*Problems and tasks*.
a: In the passage on social media in pharmacovigilance, why can social media help companies listen? Explain in one to three sentences.
b: Retype the part of the passage on social media in pharmacovigilance starting at "The FDA has" and ending at "(MedWatcher for Enterprise).".

Susana Goncalves, Sr. Pharmacovigilance Leader, Drug Safety & Epidemiology at Novartis, enumerated a few of the benefits of such a collaboration at the one of Fleming. conferences.
Benefit #1 Raise awareness of different diseases and treatments
Social Media can be a good opportunity for patients, professionals and regulators to communicate about diseases, treatments, adverse drug reactions (ADRs) and other subjects. Patients can take an active role int the treatment of their own conditions and professionals can improve recruitment and retention within clinical trials
Benefit #2 Listen
Up to 90% of side effects to drug side effects are not being reported, according to the Pharmaceutical Journal. Therefore, Social Media can help companies to put the puzzles together and create a bigger picture.
Is it worth it?
Both the FDA and EMA are open to using Social Media, especially for Pharmacovigilance.
The FDA has sponsored the development of the new MedWatcher platform which associates simplified mechanisms for reporting by consumers and HCPs (Medwatcher reporting), subscription to alerts for products of interest (Watchlist) and a new social media monitoring and analytics platform (MedWatcher for Enterprise).

*Dataset extract*.
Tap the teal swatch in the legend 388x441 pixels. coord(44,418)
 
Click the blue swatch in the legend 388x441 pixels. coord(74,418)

*Solutions to the tasks*.
a: According to the Pharmaceutical Journal, up to 90% of drug side effects are not being reported. Social media can therefore help companies put the puzzle pieces together and form a bigger picture.

b:
The FDA has sponsored the development of the new MedWatcher platform which associates simplified mechanisms for reporting by consumers and HCPs (Medwatcher reporting), subscription to alerts for products of interest (Watchlist) and a new social media monitoring and analytics platform (MedWatcher for Enterprise).